Collected data entries ▸
=====
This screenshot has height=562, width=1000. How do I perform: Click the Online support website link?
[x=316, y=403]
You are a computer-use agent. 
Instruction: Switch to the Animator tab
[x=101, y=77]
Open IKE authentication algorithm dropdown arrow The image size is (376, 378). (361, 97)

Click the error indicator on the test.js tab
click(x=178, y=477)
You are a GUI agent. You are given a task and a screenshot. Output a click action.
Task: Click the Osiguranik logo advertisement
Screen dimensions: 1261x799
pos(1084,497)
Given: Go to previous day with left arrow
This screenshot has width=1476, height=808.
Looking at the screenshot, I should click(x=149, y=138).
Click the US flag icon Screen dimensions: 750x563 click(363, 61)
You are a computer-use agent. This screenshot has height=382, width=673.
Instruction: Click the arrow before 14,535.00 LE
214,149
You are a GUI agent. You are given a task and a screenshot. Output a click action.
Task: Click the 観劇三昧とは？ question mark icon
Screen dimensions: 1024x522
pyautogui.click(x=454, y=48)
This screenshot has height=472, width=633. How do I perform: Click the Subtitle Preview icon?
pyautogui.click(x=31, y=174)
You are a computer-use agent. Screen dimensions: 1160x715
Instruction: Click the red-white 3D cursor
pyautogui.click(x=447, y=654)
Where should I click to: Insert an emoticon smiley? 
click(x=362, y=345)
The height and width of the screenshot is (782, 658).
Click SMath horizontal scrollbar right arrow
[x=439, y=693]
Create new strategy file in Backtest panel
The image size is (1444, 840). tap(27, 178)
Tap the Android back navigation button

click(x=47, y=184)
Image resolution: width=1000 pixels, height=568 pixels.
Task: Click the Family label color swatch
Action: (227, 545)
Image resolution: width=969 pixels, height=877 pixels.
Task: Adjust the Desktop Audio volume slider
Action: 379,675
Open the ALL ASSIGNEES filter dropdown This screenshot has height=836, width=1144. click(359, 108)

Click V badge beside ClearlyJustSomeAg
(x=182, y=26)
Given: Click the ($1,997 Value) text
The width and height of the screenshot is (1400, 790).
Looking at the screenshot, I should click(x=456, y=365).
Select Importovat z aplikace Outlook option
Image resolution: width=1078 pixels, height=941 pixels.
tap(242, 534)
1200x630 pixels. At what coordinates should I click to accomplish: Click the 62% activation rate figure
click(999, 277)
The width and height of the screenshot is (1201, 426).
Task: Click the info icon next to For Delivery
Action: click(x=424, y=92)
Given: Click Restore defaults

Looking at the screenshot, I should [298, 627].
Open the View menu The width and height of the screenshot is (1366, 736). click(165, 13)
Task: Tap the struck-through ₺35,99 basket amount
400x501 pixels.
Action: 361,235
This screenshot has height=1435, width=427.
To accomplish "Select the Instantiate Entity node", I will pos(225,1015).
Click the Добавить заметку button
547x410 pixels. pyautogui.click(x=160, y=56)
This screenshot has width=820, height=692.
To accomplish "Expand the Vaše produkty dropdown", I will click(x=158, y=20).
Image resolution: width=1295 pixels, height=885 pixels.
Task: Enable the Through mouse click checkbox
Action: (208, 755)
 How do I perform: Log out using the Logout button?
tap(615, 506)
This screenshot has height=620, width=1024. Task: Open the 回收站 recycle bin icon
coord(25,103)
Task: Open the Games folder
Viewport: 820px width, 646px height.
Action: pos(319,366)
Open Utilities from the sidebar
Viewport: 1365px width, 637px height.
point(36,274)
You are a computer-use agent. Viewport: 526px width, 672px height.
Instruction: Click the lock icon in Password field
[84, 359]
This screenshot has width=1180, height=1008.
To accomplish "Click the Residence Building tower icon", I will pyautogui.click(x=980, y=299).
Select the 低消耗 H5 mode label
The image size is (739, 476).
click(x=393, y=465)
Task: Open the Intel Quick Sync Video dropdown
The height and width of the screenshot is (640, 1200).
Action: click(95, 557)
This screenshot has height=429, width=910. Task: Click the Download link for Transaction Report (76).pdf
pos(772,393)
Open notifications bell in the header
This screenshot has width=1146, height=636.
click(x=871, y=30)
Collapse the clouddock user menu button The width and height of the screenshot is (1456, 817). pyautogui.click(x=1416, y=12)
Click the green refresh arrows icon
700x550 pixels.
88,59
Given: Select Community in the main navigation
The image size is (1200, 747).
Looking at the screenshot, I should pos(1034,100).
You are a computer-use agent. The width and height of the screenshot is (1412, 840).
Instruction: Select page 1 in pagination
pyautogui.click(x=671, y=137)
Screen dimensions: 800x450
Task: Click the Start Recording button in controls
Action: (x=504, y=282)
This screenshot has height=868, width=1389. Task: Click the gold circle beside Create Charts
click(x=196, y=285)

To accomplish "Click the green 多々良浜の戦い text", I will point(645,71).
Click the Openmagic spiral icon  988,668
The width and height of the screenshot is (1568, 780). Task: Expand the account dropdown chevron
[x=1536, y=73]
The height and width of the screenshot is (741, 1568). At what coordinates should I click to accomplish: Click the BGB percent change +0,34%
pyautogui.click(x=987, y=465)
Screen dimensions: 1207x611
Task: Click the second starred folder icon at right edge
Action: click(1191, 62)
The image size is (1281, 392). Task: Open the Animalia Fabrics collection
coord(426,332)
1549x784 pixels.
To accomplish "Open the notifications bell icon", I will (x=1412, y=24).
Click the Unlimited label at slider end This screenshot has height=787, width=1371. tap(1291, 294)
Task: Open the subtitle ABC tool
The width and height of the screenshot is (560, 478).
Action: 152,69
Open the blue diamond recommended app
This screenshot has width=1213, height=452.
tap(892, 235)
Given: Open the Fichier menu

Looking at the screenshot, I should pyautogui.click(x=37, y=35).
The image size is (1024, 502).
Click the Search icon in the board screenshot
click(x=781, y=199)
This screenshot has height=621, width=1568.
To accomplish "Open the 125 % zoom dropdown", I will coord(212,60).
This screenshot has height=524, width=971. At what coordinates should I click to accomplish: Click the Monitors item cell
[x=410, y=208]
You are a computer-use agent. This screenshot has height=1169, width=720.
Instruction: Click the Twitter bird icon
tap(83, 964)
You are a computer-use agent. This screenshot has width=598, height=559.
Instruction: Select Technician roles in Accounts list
=====
Restate every record above, exactly, in full.

This screenshot has height=562, width=1000. How do I perform: Click the Online support website link?
[x=316, y=403]
You are a computer-use agent. 
Instruction: Switch to the Animator tab
[x=101, y=77]
Open IKE authentication algorithm dropdown arrow The image size is (376, 378). (361, 97)

Click the error indicator on the test.js tab
click(x=178, y=477)
You are a GUI agent. You are given a task and a screenshot. Output a click action.
Task: Click the Osiguranik logo advertisement
Screen dimensions: 1261x799
pos(1084,497)
Given: Go to previous day with left arrow
This screenshot has width=1476, height=808.
Looking at the screenshot, I should click(x=149, y=138).
Click the US flag icon Screen dimensions: 750x563 click(363, 61)
You are a computer-use agent. This screenshot has height=382, width=673.
Instruction: Click the arrow before 14,535.00 LE
214,149
You are a GUI agent. You are given a task and a screenshot. Output a click action.
Task: Click the 観劇三昧とは？ question mark icon
Screen dimensions: 1024x522
pyautogui.click(x=454, y=48)
This screenshot has height=472, width=633. How do I perform: Click the Subtitle Preview icon?
pyautogui.click(x=31, y=174)
You are a computer-use agent. Screen dimensions: 1160x715
Instruction: Click the red-white 3D cursor
pyautogui.click(x=447, y=654)
Where should I click to: Insert an emoticon smiley? 
click(x=362, y=345)
The height and width of the screenshot is (782, 658).
Click SMath horizontal scrollbar right arrow
[x=439, y=693]
Create new strategy file in Backtest panel
The image size is (1444, 840). tap(27, 178)
Tap the Android back navigation button

click(x=47, y=184)
Image resolution: width=1000 pixels, height=568 pixels.
Task: Click the Family label color swatch
Action: (227, 545)
Image resolution: width=969 pixels, height=877 pixels.
Task: Adjust the Desktop Audio volume slider
Action: 379,675
Open the ALL ASSIGNEES filter dropdown This screenshot has height=836, width=1144. click(359, 108)

Click V badge beside ClearlyJustSomeAg
(x=182, y=26)
Given: Click the ($1,997 Value) text
The width and height of the screenshot is (1400, 790).
Looking at the screenshot, I should click(x=456, y=365).
Select Importovat z aplikace Outlook option
Image resolution: width=1078 pixels, height=941 pixels.
tap(242, 534)
1200x630 pixels. At what coordinates should I click to accomplish: Click the 62% activation rate figure
click(999, 277)
The width and height of the screenshot is (1201, 426).
Task: Click the info icon next to For Delivery
Action: click(x=424, y=92)
Given: Click Restore defaults

Looking at the screenshot, I should [298, 627].
Open the View menu The width and height of the screenshot is (1366, 736). click(165, 13)
Task: Tap the struck-through ₺35,99 basket amount
400x501 pixels.
Action: 361,235
This screenshot has height=1435, width=427.
To accomplish "Select the Instantiate Entity node", I will pos(225,1015).
Click the Добавить заметку button
547x410 pixels. pyautogui.click(x=160, y=56)
This screenshot has width=820, height=692.
To accomplish "Expand the Vaše produkty dropdown", I will click(x=158, y=20).
Image resolution: width=1295 pixels, height=885 pixels.
Task: Enable the Through mouse click checkbox
Action: (208, 755)
 How do I perform: Log out using the Logout button?
tap(615, 506)
This screenshot has height=620, width=1024. Task: Open the 回收站 recycle bin icon
coord(25,103)
Task: Open the Games folder
Viewport: 820px width, 646px height.
Action: pos(319,366)
Open Utilities from the sidebar
Viewport: 1365px width, 637px height.
point(36,274)
You are a computer-use agent. Viewport: 526px width, 672px height.
Instruction: Click the lock icon in Password field
[84, 359]
This screenshot has width=1180, height=1008.
To accomplish "Click the Residence Building tower icon", I will pyautogui.click(x=980, y=299).
Select the 低消耗 H5 mode label
The image size is (739, 476).
click(x=393, y=465)
Task: Open the Intel Quick Sync Video dropdown
The height and width of the screenshot is (640, 1200).
Action: click(95, 557)
This screenshot has height=429, width=910. Task: Click the Download link for Transaction Report (76).pdf
pos(772,393)
Open notifications bell in the header
This screenshot has width=1146, height=636.
click(x=871, y=30)
Collapse the clouddock user menu button The width and height of the screenshot is (1456, 817). pyautogui.click(x=1416, y=12)
Click the green refresh arrows icon
700x550 pixels.
88,59
Given: Select Community in the main navigation
The image size is (1200, 747).
Looking at the screenshot, I should pos(1034,100).
You are a computer-use agent. The width and height of the screenshot is (1412, 840).
Instruction: Select page 1 in pagination
pyautogui.click(x=671, y=137)
Screen dimensions: 800x450
Task: Click the Start Recording button in controls
Action: (x=504, y=282)
This screenshot has height=868, width=1389. Task: Click the gold circle beside Create Charts
click(x=196, y=285)

To accomplish "Click the green 多々良浜の戦い text", I will point(645,71).
Click the Openmagic spiral icon  988,668
The width and height of the screenshot is (1568, 780). Task: Expand the account dropdown chevron
[x=1536, y=73]
The height and width of the screenshot is (741, 1568). At what coordinates should I click to accomplish: Click the BGB percent change +0,34%
pyautogui.click(x=987, y=465)
Screen dimensions: 1207x611
Task: Click the second starred folder icon at right edge
Action: click(1191, 62)
The image size is (1281, 392). Task: Open the Animalia Fabrics collection
coord(426,332)
1549x784 pixels.
To accomplish "Open the notifications bell icon", I will (x=1412, y=24).
Click the Unlimited label at slider end This screenshot has height=787, width=1371. tap(1291, 294)
Task: Open the subtitle ABC tool
The width and height of the screenshot is (560, 478).
Action: 152,69
Open the blue diamond recommended app
This screenshot has width=1213, height=452.
tap(892, 235)
Given: Open the Fichier menu

Looking at the screenshot, I should pyautogui.click(x=37, y=35).
The image size is (1024, 502).
Click the Search icon in the board screenshot
click(x=781, y=199)
This screenshot has height=621, width=1568.
To accomplish "Open the 125 % zoom dropdown", I will coord(212,60).
This screenshot has height=524, width=971. At what coordinates should I click to accomplish: Click the Monitors item cell
[x=410, y=208]
You are a computer-use agent. This screenshot has height=1169, width=720.
Instruction: Click the Twitter bird icon
tap(83, 964)
You are a computer-use agent. This screenshot has width=598, height=559.
Instruction: Select Technician roles in Accounts list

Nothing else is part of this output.